By Vrnda das
We did around ten shows and one 24-hour kirtan during the fourteen days we were there. But because the organization was seamless and our reception so enthusiastic, we did not feel drained or tired but enthused and inspired.
I was sitting in our big white van cruising through the streets of LA, when Gaura, who was driving and eating and talking on the phone (always multitasking!), threw the question to us over his shoulder, “hey guys, how would you like going to Australia?” Need I make our unanimous answer explicit?!
When Australia sent out initial feelers to Gaura, they were thinking to bring him and maybe one more person, that’s it. Ultimately there was six of us! Due to a combination of Gaura’s love for all of us and his insistence that we come, and the Aussie organizers giving in to Gaura’s “demand”.

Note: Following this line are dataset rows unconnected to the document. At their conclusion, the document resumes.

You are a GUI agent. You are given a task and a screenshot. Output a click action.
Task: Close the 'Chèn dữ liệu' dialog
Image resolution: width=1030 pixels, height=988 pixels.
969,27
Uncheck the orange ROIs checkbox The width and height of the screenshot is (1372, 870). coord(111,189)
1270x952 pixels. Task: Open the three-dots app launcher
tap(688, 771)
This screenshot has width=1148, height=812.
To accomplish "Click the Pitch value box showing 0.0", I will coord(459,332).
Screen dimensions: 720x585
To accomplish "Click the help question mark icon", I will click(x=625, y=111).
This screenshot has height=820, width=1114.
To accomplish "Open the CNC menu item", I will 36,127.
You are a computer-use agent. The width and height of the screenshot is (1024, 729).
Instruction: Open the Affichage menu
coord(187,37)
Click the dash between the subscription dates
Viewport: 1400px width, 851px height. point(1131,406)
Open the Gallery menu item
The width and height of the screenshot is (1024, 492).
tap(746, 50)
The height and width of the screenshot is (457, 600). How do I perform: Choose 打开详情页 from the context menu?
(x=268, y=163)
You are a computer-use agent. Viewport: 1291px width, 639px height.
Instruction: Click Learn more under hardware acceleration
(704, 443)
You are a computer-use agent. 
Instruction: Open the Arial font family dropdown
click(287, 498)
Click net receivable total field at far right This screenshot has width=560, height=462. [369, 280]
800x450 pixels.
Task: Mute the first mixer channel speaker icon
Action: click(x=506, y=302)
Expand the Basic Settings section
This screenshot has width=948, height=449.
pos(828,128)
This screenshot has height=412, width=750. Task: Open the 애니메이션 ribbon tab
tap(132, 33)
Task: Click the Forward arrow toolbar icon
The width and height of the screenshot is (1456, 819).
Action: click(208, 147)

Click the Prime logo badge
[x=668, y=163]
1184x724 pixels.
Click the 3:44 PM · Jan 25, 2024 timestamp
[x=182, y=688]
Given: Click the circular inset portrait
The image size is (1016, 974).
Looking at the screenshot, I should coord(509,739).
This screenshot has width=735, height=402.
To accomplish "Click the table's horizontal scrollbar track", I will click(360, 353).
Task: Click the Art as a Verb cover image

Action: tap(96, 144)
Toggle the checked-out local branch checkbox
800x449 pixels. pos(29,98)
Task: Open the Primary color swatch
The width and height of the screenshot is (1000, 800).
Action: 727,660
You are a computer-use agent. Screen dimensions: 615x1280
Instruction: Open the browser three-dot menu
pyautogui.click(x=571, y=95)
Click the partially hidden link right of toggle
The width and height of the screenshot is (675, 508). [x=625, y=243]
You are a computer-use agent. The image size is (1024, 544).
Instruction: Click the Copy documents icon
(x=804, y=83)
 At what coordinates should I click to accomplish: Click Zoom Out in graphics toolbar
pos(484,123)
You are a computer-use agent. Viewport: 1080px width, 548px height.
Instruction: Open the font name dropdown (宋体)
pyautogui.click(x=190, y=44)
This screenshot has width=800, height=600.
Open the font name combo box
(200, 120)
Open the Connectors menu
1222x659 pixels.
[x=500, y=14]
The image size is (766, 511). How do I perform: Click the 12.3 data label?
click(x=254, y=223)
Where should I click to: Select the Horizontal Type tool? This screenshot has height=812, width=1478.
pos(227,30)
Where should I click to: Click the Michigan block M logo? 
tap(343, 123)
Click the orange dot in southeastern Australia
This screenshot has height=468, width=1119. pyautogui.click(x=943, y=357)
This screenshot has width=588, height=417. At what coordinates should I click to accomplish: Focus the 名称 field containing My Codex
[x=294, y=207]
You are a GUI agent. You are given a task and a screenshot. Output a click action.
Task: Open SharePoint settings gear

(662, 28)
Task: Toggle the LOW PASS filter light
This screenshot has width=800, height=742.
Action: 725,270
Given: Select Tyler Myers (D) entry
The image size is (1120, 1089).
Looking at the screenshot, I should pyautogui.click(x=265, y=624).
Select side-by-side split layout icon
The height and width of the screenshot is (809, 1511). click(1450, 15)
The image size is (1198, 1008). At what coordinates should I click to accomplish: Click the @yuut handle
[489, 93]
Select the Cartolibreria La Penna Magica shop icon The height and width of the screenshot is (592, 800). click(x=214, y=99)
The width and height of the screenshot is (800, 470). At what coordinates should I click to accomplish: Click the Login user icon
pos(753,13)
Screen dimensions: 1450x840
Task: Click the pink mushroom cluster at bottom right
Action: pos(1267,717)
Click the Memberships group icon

And so it happened, that six of us stepped out of the airport coming to Australia for the first time. It didn’t take Vish and Gaura long to figure out that now we’d done kirtan on every continent (save for Antartica). It’s an amazing thing when total strangers met for the first time and immediately feel bonded. This was the case with the Australian crew that brought us over, took care of us, and traveled with us through the country. I didn’t feel that I was among strangers at all. Maybe our goal, or interest, in kirtan simply took over and connected us on a higher level. Before we arrived Sitapati, the main organizer, sent us a forty-page playbook, indicating every show, every meal, basically every detail. We were quite blown away by such detailed pre-planning. The person behind such meticulous planning had to be a seasoned older gentleman. When Sitapati met us at the airport, I think everyone of us asked him a version of the question, “Who are you?” Because we simply didn’t expect the force behind such a major tour to be our age.
And this turned out to be one of the many sweet things about the Australia tour. The guys who brought us out there were not rich people dipping into large bank-accounts. They hustled to get us over there, called everyone they knew with the idea, collecting funds as one person here and there would donate. There was a real grassroots feel to it.
We did around ten shows and one 24-hour kirtan during the fourteen days we were there. But because the organization was seamless and our reception so enthusiastic, we did not feel drained or tired but enthused and inspired. So many Aussies love kirtan! I was delighted by Janardan in Brisbane, Tina in Sydney, Krsnagraja in Melbourne, to mention a few. Notably, this enthusiasm was not limited to experienced kirtan-singers like the above, but to those completely new to it.
“Is there anything bad about Australia?” I kept asking our hosts as we drove through the beautiful country side from Brisbane to Sydney, then Sydney to Melbourne.
I was particularly happy when Sitapati, who had never seen The Mayapuris and As Kindred Spirits play together, commented that “We couldn’t imagine you without each other. You complement each other so well. ” His observation highlighted something I’d been reflecting on for a while. Gaura and As Kindred Spirits are melodic, sweet as honey, soulful, while we are passionate and fierce, with an edge that would border on aggressive without the soothing vibe of our kindred spirits. We feel so blessed to be singing, dancing, and serving together.
And being Down-Under only made it more dreamy and surreal. Did we dance with Kangaroos? No, didn’t even see one (though Gaura did chase a wallaby up a hill with his iPhone for a close-up) But everyone we did kirtan with put a kangaroo’s jump to shame, as they reached their arms high in the sky, jumping high, spirits soaring! Singing the holy names!
What more can I describe than this? Millions of opulences are of no use to me, my only wish is to have these pastimes constantly appear in my mind.